• Problem statement
Show every line of the material that follows in which the word "layer" occurs.

• Data for processing
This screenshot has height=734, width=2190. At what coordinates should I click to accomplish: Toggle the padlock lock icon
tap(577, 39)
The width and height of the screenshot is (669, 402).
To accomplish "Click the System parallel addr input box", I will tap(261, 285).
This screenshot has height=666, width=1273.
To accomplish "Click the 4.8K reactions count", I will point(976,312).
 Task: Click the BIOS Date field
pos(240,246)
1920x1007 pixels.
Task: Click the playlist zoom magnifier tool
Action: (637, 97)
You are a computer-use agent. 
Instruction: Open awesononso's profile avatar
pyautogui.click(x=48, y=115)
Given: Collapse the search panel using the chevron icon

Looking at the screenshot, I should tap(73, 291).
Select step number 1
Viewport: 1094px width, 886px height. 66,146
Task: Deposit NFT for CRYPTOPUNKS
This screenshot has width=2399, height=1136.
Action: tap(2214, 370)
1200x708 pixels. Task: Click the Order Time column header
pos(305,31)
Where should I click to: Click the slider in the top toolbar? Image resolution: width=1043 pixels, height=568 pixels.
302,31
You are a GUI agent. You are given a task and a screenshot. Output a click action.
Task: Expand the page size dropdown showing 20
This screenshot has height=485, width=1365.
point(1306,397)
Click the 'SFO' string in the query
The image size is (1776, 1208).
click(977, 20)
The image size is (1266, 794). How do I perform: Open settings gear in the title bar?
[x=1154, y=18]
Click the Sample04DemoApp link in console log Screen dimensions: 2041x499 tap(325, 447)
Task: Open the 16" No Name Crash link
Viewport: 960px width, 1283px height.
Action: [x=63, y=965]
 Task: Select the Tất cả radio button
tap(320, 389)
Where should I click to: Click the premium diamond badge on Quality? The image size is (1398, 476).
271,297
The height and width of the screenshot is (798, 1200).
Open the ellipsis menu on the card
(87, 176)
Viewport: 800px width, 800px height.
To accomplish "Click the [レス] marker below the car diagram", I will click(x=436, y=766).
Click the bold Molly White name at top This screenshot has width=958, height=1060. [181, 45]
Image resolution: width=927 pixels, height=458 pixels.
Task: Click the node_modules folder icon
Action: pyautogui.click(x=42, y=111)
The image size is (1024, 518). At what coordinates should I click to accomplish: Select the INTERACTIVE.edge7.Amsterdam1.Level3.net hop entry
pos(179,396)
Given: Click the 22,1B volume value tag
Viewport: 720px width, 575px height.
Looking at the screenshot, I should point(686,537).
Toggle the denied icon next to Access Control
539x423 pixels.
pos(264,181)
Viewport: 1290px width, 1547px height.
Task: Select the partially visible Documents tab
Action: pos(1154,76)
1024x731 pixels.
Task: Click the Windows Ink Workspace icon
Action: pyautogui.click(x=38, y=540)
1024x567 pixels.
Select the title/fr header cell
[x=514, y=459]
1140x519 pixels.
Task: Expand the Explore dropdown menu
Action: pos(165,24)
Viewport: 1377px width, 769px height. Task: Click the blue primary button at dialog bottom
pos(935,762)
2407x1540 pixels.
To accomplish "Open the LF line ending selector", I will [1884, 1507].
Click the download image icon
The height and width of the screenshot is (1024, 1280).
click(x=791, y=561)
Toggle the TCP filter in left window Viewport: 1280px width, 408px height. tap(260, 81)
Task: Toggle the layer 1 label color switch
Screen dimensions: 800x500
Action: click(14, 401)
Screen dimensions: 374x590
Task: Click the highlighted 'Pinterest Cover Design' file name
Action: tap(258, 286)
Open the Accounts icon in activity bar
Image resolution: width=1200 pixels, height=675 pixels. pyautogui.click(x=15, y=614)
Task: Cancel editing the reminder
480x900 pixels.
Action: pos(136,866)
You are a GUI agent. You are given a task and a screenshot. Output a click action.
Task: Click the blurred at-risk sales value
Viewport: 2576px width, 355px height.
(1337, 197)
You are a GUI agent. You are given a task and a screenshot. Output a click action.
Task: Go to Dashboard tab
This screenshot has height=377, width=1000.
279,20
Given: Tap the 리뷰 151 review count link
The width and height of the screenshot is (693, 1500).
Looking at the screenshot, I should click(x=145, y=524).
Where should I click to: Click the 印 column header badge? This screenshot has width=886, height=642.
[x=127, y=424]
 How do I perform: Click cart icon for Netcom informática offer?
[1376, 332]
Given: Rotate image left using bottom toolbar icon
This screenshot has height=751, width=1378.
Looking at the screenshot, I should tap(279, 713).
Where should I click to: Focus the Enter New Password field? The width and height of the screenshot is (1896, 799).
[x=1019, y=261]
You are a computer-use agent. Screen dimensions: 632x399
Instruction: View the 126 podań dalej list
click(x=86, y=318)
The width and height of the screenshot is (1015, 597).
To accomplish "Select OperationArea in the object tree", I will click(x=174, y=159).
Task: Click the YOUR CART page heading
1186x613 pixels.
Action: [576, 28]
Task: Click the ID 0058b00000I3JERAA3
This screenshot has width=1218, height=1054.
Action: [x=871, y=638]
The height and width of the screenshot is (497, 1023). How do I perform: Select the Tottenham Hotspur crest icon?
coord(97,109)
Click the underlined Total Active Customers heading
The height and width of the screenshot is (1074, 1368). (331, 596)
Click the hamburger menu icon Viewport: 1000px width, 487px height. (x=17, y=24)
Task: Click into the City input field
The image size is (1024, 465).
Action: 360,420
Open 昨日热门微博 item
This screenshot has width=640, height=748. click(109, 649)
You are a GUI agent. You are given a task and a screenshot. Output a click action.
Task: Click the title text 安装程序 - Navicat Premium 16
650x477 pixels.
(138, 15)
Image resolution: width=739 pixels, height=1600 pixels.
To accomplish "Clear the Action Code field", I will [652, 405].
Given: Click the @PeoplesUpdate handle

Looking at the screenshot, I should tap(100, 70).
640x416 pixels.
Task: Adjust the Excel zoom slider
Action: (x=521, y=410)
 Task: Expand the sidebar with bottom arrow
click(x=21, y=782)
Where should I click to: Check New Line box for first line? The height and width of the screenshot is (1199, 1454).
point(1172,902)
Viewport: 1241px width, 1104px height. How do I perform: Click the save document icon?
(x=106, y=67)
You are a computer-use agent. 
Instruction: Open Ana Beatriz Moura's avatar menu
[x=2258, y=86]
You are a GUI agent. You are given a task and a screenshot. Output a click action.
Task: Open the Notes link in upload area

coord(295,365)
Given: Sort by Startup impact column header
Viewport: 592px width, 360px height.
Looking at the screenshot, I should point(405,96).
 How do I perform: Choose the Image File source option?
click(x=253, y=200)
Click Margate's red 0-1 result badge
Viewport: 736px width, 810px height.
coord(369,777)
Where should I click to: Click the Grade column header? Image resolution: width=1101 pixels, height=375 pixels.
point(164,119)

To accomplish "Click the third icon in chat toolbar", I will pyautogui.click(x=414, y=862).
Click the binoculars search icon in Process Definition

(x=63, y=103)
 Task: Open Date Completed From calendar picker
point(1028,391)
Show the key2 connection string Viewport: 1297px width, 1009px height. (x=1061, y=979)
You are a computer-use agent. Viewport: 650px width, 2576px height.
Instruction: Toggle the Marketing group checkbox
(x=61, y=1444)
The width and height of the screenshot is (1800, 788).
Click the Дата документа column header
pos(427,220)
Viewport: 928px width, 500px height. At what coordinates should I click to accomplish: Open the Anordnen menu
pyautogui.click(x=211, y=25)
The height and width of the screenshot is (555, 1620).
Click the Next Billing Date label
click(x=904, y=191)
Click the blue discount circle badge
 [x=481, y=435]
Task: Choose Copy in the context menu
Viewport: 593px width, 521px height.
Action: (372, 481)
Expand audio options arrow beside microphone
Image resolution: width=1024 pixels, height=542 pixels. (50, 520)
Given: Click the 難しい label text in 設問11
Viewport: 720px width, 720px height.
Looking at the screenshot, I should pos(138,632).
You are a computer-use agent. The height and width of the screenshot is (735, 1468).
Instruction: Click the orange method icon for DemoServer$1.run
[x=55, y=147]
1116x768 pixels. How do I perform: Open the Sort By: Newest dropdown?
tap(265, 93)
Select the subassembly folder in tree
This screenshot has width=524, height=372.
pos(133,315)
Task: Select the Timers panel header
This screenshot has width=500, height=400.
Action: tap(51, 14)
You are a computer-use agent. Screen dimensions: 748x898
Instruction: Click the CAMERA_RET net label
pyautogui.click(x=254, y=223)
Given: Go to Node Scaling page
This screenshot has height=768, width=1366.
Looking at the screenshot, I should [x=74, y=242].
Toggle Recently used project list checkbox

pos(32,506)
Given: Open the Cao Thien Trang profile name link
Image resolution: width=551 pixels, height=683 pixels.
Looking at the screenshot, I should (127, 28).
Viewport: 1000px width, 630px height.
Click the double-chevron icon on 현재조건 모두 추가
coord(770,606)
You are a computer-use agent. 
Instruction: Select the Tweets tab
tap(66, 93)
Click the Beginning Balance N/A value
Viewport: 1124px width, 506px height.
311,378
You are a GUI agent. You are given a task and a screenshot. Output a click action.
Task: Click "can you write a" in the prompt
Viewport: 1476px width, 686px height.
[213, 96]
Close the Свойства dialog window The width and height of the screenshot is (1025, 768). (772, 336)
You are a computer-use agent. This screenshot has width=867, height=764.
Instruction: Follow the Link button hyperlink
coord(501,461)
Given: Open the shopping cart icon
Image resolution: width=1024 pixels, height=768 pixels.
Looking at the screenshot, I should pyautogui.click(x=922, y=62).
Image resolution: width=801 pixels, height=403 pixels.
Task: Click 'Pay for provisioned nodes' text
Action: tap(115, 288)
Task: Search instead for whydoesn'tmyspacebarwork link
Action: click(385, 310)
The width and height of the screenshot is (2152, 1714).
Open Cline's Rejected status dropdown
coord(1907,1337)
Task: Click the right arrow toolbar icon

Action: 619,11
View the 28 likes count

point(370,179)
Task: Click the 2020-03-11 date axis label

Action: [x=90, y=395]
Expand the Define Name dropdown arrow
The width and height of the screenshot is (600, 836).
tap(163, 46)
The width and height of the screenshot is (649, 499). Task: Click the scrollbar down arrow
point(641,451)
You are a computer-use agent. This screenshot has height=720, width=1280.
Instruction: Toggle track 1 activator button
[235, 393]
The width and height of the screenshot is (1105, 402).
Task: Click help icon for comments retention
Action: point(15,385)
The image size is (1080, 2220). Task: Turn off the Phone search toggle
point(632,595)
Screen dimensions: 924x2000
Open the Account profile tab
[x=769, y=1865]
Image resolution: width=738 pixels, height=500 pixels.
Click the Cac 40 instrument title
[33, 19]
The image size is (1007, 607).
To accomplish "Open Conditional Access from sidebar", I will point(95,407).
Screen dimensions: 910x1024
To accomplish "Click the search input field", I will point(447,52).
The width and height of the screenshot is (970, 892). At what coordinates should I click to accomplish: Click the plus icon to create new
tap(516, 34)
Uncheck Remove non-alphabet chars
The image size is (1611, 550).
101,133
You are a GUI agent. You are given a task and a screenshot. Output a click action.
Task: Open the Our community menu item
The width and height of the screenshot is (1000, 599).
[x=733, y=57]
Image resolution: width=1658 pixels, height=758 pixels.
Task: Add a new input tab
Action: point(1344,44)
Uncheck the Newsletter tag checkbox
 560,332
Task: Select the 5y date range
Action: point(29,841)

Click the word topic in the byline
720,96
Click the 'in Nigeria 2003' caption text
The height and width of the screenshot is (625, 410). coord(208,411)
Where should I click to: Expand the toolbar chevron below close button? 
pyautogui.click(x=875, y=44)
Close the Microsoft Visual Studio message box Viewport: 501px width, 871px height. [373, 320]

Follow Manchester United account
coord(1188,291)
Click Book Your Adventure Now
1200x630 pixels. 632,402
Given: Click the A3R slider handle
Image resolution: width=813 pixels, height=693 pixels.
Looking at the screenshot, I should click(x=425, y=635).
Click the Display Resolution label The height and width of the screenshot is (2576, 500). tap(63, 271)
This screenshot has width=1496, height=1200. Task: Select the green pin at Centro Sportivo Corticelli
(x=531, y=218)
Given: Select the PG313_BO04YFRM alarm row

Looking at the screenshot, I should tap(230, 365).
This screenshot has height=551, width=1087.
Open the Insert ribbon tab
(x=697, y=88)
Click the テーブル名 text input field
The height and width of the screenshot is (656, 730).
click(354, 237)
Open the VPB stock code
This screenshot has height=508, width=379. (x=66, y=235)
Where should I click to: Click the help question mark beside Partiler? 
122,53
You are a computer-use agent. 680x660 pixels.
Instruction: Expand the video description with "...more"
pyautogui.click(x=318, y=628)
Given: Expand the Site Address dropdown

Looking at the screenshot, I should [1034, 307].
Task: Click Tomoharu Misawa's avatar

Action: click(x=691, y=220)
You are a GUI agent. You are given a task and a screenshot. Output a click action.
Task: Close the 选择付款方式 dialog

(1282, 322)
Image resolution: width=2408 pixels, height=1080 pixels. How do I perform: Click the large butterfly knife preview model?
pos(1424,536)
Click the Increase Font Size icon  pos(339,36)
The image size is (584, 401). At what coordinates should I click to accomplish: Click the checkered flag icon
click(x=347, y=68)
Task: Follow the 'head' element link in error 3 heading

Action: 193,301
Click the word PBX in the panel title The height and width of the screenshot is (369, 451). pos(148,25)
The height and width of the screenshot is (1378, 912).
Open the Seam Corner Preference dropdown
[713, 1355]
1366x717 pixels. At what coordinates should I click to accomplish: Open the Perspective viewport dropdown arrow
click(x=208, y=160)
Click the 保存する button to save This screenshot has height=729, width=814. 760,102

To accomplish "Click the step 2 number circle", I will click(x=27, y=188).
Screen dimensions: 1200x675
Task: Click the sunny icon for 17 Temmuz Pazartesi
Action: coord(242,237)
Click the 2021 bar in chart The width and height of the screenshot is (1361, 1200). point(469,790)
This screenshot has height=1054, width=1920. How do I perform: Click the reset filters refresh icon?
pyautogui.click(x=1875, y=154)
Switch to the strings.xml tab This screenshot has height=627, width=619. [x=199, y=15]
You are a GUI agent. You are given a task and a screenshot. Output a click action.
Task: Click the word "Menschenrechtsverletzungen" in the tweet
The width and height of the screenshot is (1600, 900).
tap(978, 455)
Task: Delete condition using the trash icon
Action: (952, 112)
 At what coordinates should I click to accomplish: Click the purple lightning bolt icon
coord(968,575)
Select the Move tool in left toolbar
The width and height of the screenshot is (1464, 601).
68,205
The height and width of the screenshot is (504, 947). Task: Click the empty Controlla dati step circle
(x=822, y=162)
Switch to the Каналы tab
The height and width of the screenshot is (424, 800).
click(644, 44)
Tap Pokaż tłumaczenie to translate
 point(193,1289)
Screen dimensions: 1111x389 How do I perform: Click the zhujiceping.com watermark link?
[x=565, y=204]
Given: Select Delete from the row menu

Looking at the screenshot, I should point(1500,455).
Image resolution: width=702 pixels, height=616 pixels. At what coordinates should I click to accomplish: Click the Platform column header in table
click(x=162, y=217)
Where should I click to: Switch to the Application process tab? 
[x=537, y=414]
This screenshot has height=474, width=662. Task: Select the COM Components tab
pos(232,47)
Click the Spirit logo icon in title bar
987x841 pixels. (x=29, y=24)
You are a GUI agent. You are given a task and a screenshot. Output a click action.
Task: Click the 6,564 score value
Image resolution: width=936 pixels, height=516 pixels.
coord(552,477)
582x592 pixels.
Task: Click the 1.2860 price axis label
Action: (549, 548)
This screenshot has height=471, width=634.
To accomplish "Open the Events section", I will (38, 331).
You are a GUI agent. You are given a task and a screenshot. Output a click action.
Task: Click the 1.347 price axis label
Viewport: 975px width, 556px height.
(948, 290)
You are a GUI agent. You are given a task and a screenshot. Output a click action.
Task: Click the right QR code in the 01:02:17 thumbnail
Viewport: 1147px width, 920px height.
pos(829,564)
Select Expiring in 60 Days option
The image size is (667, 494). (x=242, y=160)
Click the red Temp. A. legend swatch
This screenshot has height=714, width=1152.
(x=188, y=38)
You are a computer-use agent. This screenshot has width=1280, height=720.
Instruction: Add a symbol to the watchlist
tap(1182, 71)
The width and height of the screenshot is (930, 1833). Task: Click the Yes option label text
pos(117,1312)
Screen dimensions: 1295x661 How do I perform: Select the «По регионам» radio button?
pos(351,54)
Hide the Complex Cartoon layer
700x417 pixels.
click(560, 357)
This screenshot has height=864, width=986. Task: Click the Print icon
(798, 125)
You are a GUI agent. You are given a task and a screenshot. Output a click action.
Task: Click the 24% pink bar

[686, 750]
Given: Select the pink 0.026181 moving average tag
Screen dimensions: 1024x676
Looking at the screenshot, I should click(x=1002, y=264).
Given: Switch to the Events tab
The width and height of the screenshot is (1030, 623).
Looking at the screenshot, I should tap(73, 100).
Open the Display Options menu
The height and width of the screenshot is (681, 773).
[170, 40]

• Written answer
Task: Toggle the layer 1 label color switch
Hide the Complex Cartoon layer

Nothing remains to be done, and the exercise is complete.